South Atlantic Blog 2010

Chinstrap Penguins (Pygoscelis antarctica) on brash ice in front of the Neumayer Glacier, Cumberland West Bay, South Georgia

Simon Flower and Ted Harris are setting off for South Georgia to lay in the infrastructure of a new Magnetic Observatory at the British Antarctic Survey’s King Edward Point installation.

Follow the 2010 fieldwork

The RAF flight will take them through Ascension Island, where a 3 day stop-over is planned to service, calibrate and make absolute measurements at the BGS Ascension Island Magnetic Observatory, which was installed there in 1992.

Five-day boat trip

After Ascension, a 9 hour flight takes them on to the Falkland Islands with another 3 day stop-over to do similar work at the Port Stanley Observatory, before they board the South Georgia fisheries Protection Vessel “Pharos SG” for the 5 day, 900mile crossing to South Georgia. On route, the Pharos will patrol and police the South Georgia Toothfish fisheries and may stop and check licenses of those boats fishing there.

Installing the new magnetic observatory

The Pharos SG arrives at King Edward Point, Cumberland Bay on 29 January where Simon & Ted will spend the next 13 days putting in the infrastructure, ducting, cables, observation points and instrument foundations and enclosures. All items necessary for this task have been previously shipped to South Georgia and as it is 900 miles from the nearest shop, they had better not left anything behind! The task of putting in the infrastructure will involve initial site surveys to decide the optimum positions for the housings, laying cables and foundations and making absolute measurements of the Earths magnetic field.
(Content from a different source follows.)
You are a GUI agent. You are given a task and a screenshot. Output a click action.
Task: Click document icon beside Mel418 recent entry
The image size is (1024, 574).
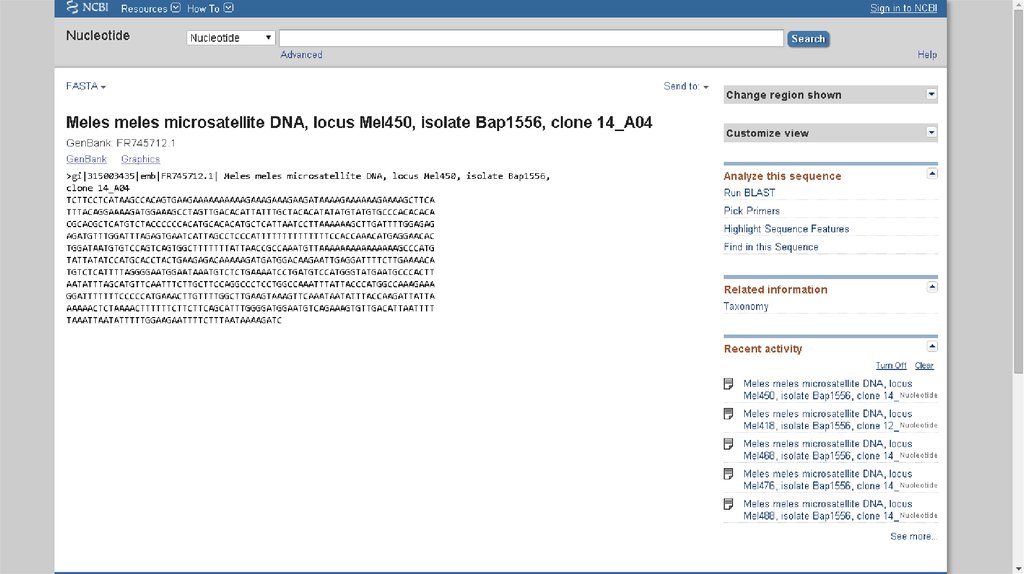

In a year’s time, a similar visit will see the instruments permanently installed and the observatory commissioned.

Weather and wildlife

Although it is summer in the southern Hemisphere the weather on South Georgia can be extremely variable and there can be snow on any day of the year. In addition to the weather, other natural hazards will be the large amount of Elephant and Fur Seals which inhabit the island and make the relatively sheltered Cumberland Bay their home for most of the year. Large amounts of penguins also make there home there, but these are seen as more of a distraction than a hazard. The main hazard though, will probably be the weather. King Edward Point can get large amounts of rain and that coupled with water run-off from adjacent Mount Duse results in the site being – as described by a member of BAS - wet, wet, wet!

Luxury return trip

The return trip will see the pair being picked up by one of the many cruise boats that are now prevalent in these waters, the MS Delphin for the 6 day trip up to Buenos Aires in Argentina and the flight home. The Delphin docks at 08:00 on 18 February and the flight leaves at 13:15 from the international airport, so definitely no time for sight-seeing.